One or two good rains and the toilet tissue is disintegrated, unfortunately we are humans and have to go. It’s also one of the best ways of knowing you are not lost.
 
Camino(s) past & future
Many, various, and continuing.
#28
One or two good rains and the toilet tissue is disintegrated, unfortunately we are humans and have to go. It’s also one of the best ways of knowing you are not lost.
Nope. Those tissues are still there WEEKS later, tattered and uglier than ever. You can "go" without leaving a bright white flag behind you.

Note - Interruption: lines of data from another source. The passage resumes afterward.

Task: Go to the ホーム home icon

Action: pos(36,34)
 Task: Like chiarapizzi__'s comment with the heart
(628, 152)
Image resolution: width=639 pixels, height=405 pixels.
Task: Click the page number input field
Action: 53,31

I've been picking up litter on the camino for 12 years now. Trends emerge. It used to be cigarette packets and soda cans. Then it became plastic bottles. Now, in the last 4 or 5 years, it's tissues by the thousand, left by people who tell themselves it's OK, the rain will wash it all away.
Nope.
Don't leave ANYTHING behind you that doesn't belong in nature.
And not just on the Camino.
 
Camino(s) past & future
Francés ('14/'15)
St Olav/Francés ('16)
Baztanés/Francés ('17)
Ingles ('18)
#29
One or two good rains and the toilet tissue is disintegrated, unfortunately we are humans and have to go.
I invite you to try this in a private corner of your back yard and see just how long it takes.;)
After that you might be less likely to leave it on the Camino for countless others to enjoy.
Pack it out in a zip-lock bag and dispose of it where trash should go - in the bin at the edge of the next village.